Depending on the state, we calculate the directional derivative for each boundary primitive adjacent to the vertex. Our algorithm checks for each directional derivative, if its descent direction does not relocate the vertex away from \({\mathscr {B}}\), i.e., conforms to \({\mathscr {B}}\). Following the rule of steepest descent, we choose the directional derivative with the largest magnitude. Figure 3 shows how our algorithm relocates a vertex on the boundary maintaining the state of the vertex. In order to keep the state consistent after gradient descent, we limit the step size such that the vertex remains on its boundary primitive.
After relocation, we check if a vertex of state on triangle is now on edge or on vertex. Likewise, we check if a vertex of state on edge is now on vertex. This check is outlined by Algorithm 4 and uses the barycentric coordinates of the vertex regarding its current boundary triangle. If one or two barycentric coordinates are close to zero, the vertex is set to the corresponding edge or vertex, respectively.
4.4 Flips
Performing flips in parallel requires conflict detection, because otherwise flipping does not guarantee a valid mesh, as can be seen in Fig. 4. In harmonic triangulations, prioritizing flips by their reduction of the trace leads to good element quality [1]. We exploit this property and resolve the issue of conflict detection by finding the locally most beneficial harmonic flip, as shown in Fig. 5. As a result, we are able to perform harmonic flips massively parallel without significant differences to sequential computations. We present Algorithm 5 that identifies feasible and locally most beneficial flips. We encode flips by the index of the flipped mesh facet and an identifier for the type of the flip:
Our algorithm performs a parallel pass over all \(\tau \in \text {T}\) to identify the most beneficial flip for each \(\tau \). Each \(\tau \) can be flipped at either one of its six edges or one of its four faces.

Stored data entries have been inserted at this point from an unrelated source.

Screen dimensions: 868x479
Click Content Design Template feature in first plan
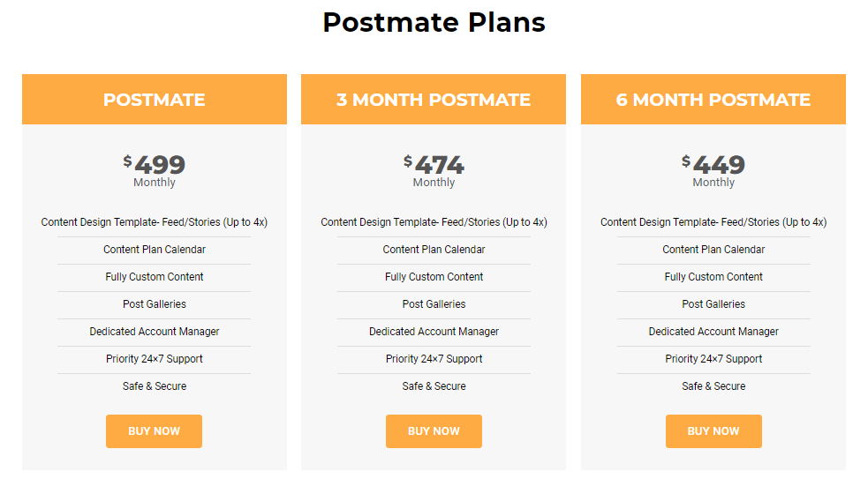click(x=155, y=222)
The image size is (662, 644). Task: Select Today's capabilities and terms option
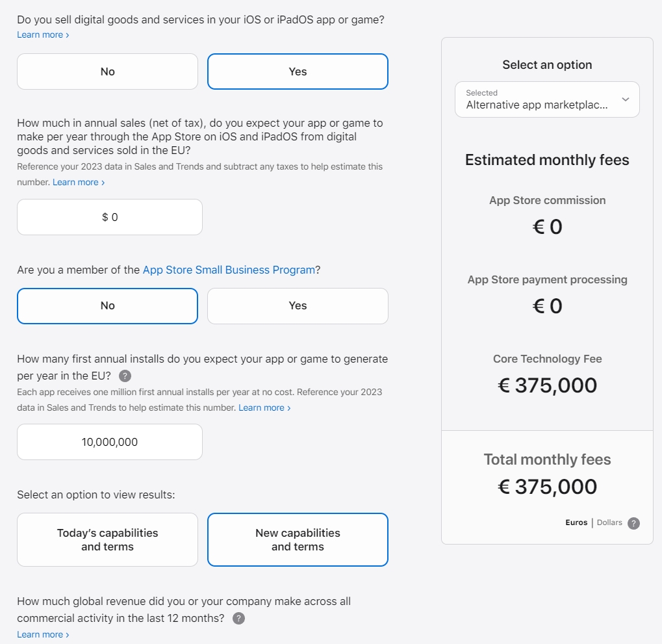click(107, 539)
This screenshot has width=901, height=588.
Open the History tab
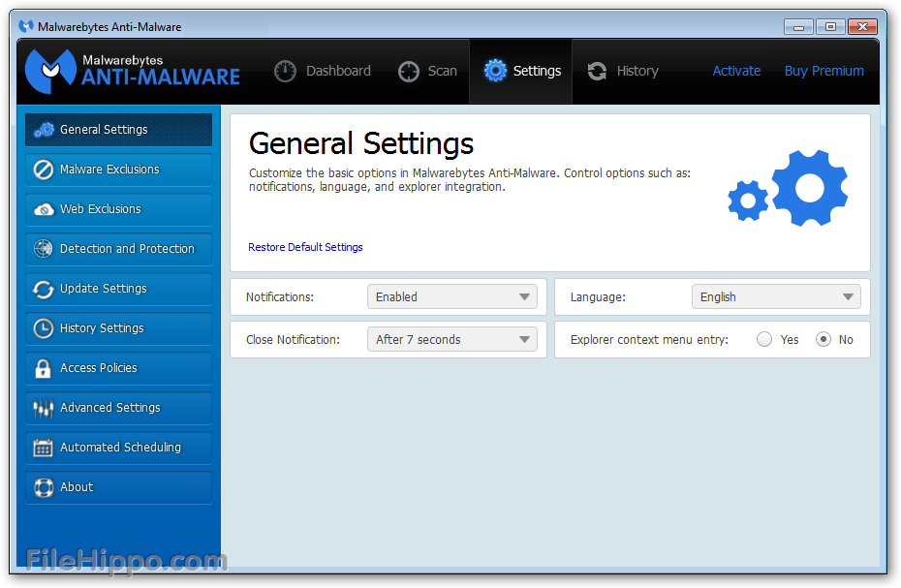tap(623, 70)
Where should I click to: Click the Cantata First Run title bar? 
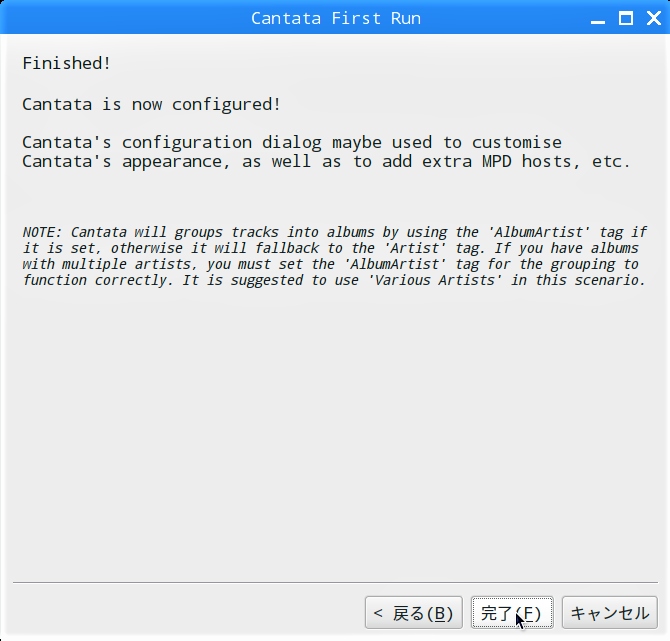click(335, 17)
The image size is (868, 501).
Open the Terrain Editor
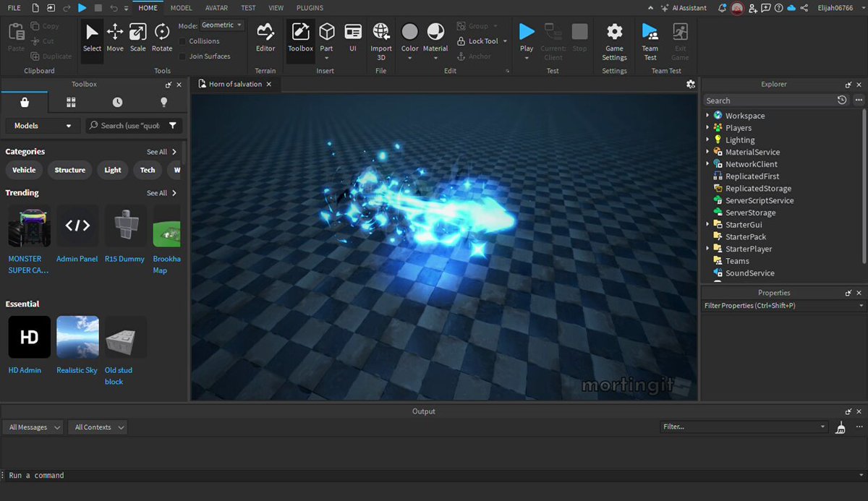coord(265,38)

Hence, we evaluate feasibility checks and quality improvements regarding \(\eta \) of the potential flips in a predetermined order. Face or edge flips are only feasible on interior faces or edges, respectively. Each flip requires its incident tetrahedra to form a convex subtriangulation. Whenever a flip is feasible, we compare its quality improvement to the currently most beneficial flip. As a result, we obtain the most beneficial harmonic flip for \(\tau \). If no harmonic flip has been found, our flipping algorithm terminates. Otherwise, we proceed with another parallel pass over all \(\tau \in \text {T}\).

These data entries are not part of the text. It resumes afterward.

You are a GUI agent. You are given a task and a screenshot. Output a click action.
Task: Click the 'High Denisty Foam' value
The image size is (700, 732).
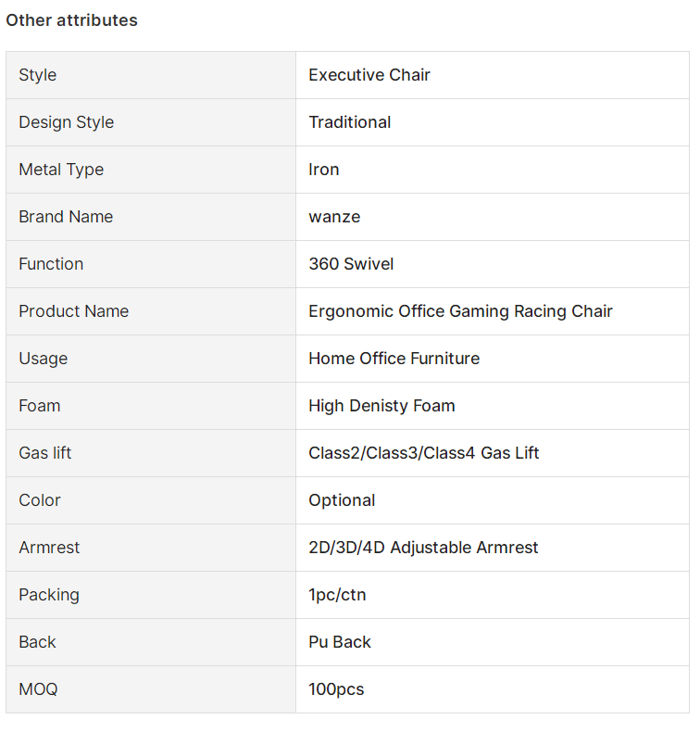pyautogui.click(x=381, y=406)
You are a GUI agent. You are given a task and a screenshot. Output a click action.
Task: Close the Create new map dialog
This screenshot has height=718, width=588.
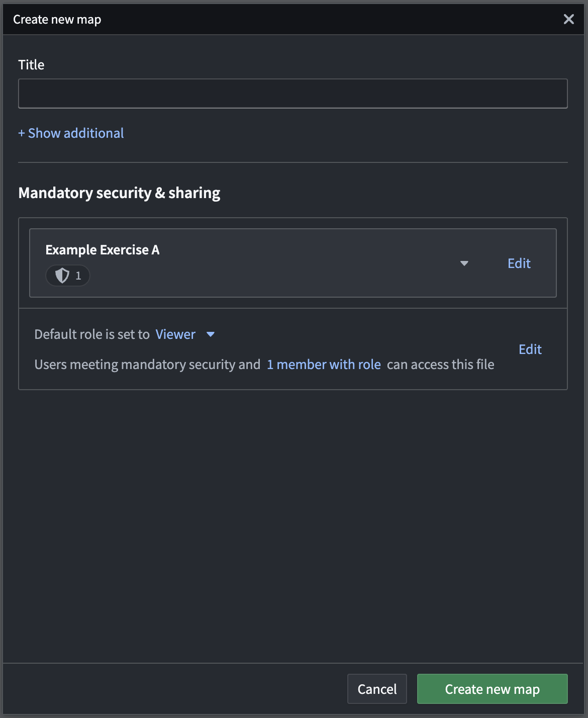(568, 19)
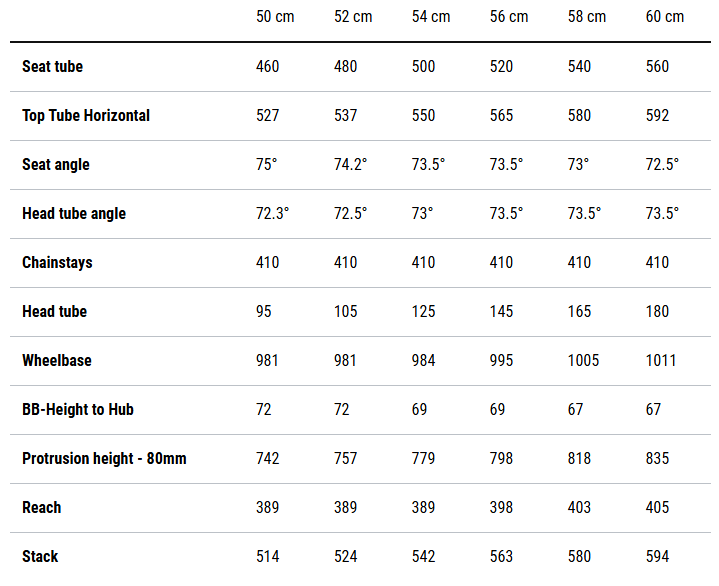
Task: Click the Seat tube row label
Action: click(52, 67)
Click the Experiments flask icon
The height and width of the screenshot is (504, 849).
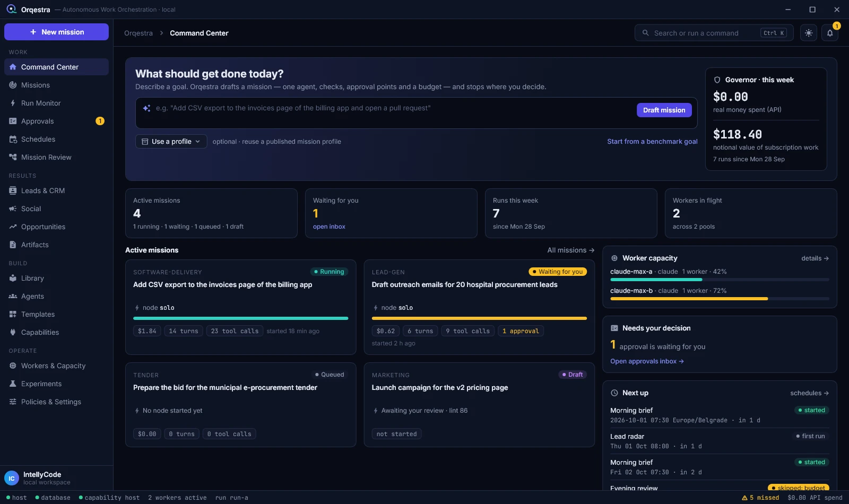coord(13,384)
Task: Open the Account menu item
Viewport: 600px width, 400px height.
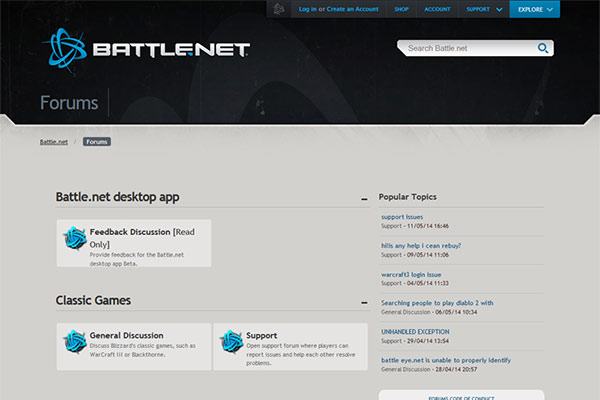Action: click(x=437, y=9)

In order to prepare for building a new Triangulation \(\text {T}^\prime \), we allocate an array of markers indicating whether \(\tau \in \text {T}\) is part of \(\text {T}^\prime \) or not and an array of integers for the number of newly added tetrahedra. For each \(\tau \in \text {T}\), we find locally most beneficial flips in parallel. Using flip type and facet index, we obtain the tetrahedra incident to the flip using the precomputed connectivity relationships. No conflict occurs, if the flip is the most beneficial flip for each incident tetrahedron in the convex region of the flip. In this case, the flip is locally the most beneficial and is selected to be performed. Consequently, the tetrahedron associated with the thread can be marked for removal. We elect a coordinator thread to perform the flip. If the index of \(\tau \) is the lowest of the incident tetrahedra, the associated thread is declared as the coordinator. The coordinator thread sets its integer value to the number of tetrahedra added by performing the flip. Since only coordinator threads write to the array of integers, thread i is a coordinator thread if this array holds a nonzero entry at position i.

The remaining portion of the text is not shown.